Guests leave their vehicles along the vineyard road and embark on a 100-yard level, accessible path between two vineyard blocks, winding through surviving oaks and firs. Marking the entry to the path are a pair of burnt-out tree trunk totems relocated from elsewhere on the property. Other charred stumps christened “Dragon’s Heads”— are positioned as art pieces within Carex meadows that flank the path, referencing the fire. Mounded river cobble sculptural elements evoke historic deposits along the creek that winds through the property.
Guests arrive at a cluster of surviving Valley Oaks, augmented by shade sails that create a shady respite among the sunny vineyards, with views of the vineyards and the hills beyond in every direction. The landscape architect placed the clients’ custom Airstream trailer and a standard shipping container as spatial anchors, dividing the site into two outdoor rooms.

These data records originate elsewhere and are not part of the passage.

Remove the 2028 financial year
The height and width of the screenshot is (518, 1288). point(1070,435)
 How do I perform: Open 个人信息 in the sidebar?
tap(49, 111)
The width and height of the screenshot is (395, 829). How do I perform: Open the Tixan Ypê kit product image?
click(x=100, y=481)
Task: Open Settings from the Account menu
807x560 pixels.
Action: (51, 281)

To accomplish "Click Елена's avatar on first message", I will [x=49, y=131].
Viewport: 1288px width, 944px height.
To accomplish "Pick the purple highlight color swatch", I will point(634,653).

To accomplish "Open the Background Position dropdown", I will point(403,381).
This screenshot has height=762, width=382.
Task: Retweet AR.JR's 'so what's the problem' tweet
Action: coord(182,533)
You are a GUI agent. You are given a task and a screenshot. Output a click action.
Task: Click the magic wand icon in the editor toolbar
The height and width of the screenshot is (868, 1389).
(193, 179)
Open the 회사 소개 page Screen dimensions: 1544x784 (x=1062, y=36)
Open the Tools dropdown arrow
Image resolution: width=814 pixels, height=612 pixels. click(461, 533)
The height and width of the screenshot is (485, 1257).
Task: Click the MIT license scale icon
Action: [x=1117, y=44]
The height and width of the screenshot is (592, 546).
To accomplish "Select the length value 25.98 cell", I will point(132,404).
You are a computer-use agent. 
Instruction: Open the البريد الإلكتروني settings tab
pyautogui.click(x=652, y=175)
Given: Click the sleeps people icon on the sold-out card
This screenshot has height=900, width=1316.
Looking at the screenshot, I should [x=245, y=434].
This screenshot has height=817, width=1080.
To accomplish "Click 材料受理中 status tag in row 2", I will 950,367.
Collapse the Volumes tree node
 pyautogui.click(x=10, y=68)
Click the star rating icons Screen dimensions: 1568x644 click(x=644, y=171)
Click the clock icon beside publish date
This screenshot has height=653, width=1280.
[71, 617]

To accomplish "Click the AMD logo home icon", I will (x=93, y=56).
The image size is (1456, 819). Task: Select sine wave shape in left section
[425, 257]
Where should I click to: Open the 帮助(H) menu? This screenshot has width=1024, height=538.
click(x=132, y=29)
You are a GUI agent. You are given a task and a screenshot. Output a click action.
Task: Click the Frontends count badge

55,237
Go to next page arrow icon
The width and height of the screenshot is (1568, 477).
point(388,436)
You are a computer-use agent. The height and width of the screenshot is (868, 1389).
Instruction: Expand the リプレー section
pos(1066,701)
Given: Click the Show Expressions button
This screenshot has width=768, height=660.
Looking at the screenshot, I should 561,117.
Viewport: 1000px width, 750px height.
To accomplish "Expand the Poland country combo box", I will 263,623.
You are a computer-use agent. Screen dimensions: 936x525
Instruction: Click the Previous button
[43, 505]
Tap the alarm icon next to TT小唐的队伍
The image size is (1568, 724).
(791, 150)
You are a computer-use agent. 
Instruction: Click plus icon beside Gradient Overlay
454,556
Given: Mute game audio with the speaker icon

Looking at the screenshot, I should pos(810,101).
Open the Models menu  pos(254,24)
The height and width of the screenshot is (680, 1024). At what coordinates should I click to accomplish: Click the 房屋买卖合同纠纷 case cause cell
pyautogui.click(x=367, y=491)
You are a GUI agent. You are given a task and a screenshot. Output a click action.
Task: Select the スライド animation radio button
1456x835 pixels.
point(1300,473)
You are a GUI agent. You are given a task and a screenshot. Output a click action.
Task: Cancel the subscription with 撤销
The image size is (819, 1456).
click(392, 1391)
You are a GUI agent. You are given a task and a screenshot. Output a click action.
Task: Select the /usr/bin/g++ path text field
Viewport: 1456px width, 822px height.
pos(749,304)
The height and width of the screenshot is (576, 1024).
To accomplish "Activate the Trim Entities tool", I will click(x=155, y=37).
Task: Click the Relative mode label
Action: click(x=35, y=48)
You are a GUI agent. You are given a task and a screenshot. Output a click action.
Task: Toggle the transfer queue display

The first is an intimate lounge organized around a fire feature fabricated from a steel funnel and ship’s chains salvaged and upcycled from a local grading contractor’s yard. The second an outdoor dining and culinary space defined by a farm table and a bespoke steel and stone kitchen backed by the shipping container, used for back of house storage and staging. Beyond, a chef’s garden of raised wood planters with simple steel fences and pergolas invites guests to wander and sample from the garden.
The result is a resilient, refined, and deeply place-based tasting environment that allowed the winery to welcome guests back long before a new building could be realized.